En quelques minutes, la carriole fut attelée. Dire comment cela se fit, avec des harnais dispersés dans tous les coins, Cascayot en maraude et des mules paresseuses couchées au pré, — qui le sait ? Cela se fit. Grands et petits, jeunes et vieux, bêtes et gens, ils se comprenaient tous. On partit. Cascayot était de la fête, et dans sa tête joyeuse tout tintait clair comme dans les grelots de ses mules.

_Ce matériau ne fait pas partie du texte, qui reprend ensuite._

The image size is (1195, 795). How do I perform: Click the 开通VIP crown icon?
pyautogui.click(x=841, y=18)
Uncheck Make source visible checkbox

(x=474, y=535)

Le lieutenant regardait sa sœur avec surprise. Une flamme légère courait dans toute sa personne ; dans ses yeux, ses gestes, sa voix, éclatait et brillait quelque chose de clair, de libre et d’animé, toute la riante spontanéité du Midi. Et cet entrain n’avait rien de l’ardeur factice d’une volonté faible, qui se hâte d’agir à l’étourdie pour tuer la réflexion. C’était l’élan, le vol d’une âme délivrée, enlevant tous les obstacles, comme ces coups de vent qui chassent les brumes basses ; c’était un coup de tête si l’on veut, mais de ces coups de tête qui sauvent tout.